--- start of Supplied data ---

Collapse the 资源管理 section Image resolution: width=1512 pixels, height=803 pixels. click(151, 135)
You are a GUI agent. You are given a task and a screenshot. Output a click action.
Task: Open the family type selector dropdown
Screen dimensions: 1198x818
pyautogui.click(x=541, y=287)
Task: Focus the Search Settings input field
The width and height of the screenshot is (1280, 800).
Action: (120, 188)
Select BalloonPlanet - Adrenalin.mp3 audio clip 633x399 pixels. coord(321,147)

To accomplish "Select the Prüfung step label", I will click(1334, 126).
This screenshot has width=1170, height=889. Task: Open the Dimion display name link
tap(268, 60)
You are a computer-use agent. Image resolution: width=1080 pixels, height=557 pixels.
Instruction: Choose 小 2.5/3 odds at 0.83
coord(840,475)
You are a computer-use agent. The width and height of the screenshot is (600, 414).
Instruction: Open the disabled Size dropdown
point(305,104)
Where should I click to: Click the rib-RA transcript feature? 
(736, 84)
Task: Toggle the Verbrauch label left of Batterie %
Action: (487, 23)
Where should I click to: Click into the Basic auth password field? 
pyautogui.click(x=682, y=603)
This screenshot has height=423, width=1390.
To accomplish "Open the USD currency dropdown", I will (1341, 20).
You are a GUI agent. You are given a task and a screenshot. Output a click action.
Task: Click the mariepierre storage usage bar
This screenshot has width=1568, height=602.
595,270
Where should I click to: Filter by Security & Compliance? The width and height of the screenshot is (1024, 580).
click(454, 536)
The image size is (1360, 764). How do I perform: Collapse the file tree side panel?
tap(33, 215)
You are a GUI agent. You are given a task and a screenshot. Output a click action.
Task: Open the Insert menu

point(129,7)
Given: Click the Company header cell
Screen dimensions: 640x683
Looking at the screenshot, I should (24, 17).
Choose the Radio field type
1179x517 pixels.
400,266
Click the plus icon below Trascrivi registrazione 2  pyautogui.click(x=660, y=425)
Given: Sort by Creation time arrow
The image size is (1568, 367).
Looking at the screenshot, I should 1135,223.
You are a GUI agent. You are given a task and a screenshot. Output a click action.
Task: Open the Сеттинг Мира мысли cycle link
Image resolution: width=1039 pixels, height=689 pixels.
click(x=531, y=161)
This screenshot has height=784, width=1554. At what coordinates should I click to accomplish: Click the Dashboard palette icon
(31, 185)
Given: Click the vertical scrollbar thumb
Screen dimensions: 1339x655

--- end of Supplied data ---

Show every line of the records above that contains the word "type", treating uppercase and lowercase letters as distinct.

Finished answer –
Task: Open the family type selector dropdown
Choose the Radio field type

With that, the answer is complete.